Last week, Chester Upland district officials mailed letters to parents of the 293 students who attend the Science and Discovery High School, informing them that a classmate had reported being exposed to TB outside the school environment, according to district officials.
Permission slips for TB testing, administered last Friday, were included.
The results: 20 students among the 200 who opted for the exam tested positive for latent TB, an indication that they had been exposed to the germ at some point. Such results are not uncommon; between 5 and 10 percent of the population has latent TB, state officials said.
Joel Avery, a school district spokesman, said there were no active cases of the disease among students.
Phyllis Britz, district nurse administrator with the state Health Department, said that in most cases, there is no risk a person with latent TB can infect others.
"Even if someone develops the disease, it is very curable," said Britz, who works in the department's southeast office, in Chester.
Britz said all 20 students who tested positive appeared to be healthy and would be offered medical follow-up, including a chest X-ray and antibiotics.
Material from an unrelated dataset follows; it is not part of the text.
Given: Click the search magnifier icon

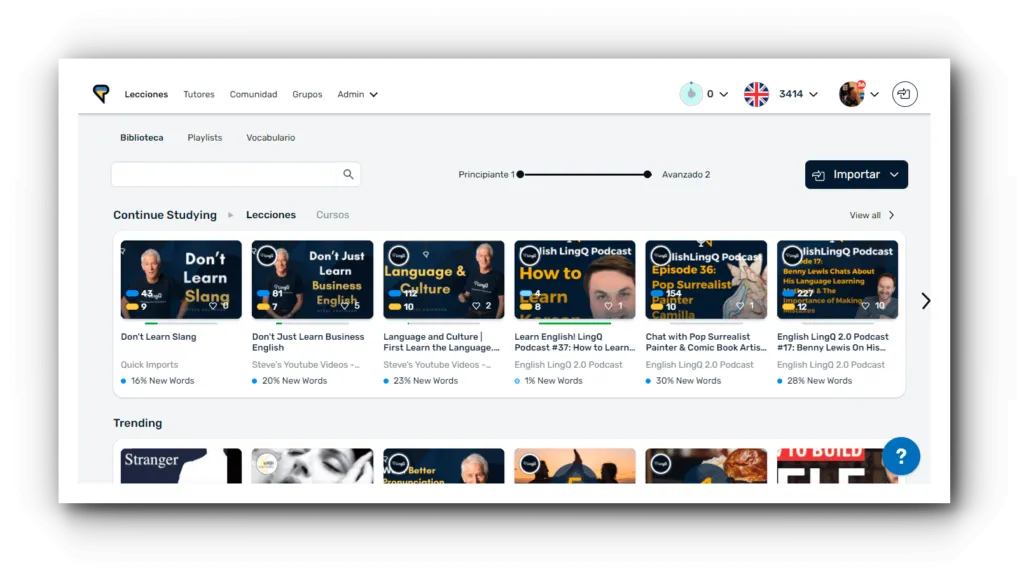Looking at the screenshot, I should pos(348,174).
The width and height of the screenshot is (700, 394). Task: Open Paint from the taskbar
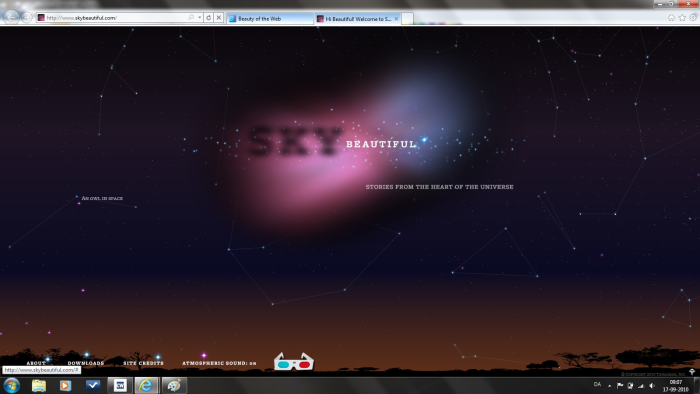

"Most people don't know they have TB at the beginning," Britz said. The disease is transmitted when the germ is airborne, such as through a cough or when someone is talking or singing, she said.
Nationally, the Centers for Disease Control and Prevention says, the number of TB cases continues to decline, falling from 26,283 reported in 1991 to 11,545 last year.
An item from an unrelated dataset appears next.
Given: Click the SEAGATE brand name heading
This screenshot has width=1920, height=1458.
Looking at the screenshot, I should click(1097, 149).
The CDC recommends that people with the latent form of TB receive treatment to reduce the risk the infection could progress.
In 2009, there were 18 reported cases of TB in Bucks County, six in Chester, 10 in Delaware, and 20 in Montgomery, according to state officials. Philadelphia reported 97 cases. Each year, state health officials said, they monitor about 2,000 people with latent TB.
Occurrences of TB are rare but not unheard of in area schools. In 2000, a case was reported at Upper Darby High School; in 2001, a student at Furness High in South Philadelphia was stricken.
Joyce Wells, acting superintendent of the Chester Upland district, told a Dec. 15 school assembly about plans for the TB testing.
"The students were calm and comfortable," she said. "No one was rattled by the situation."
The district will offer more tests in January. Parents who want their children to be tested over the winter break may call the state Health Department at 610-447-3250 to make an appointment, the district said.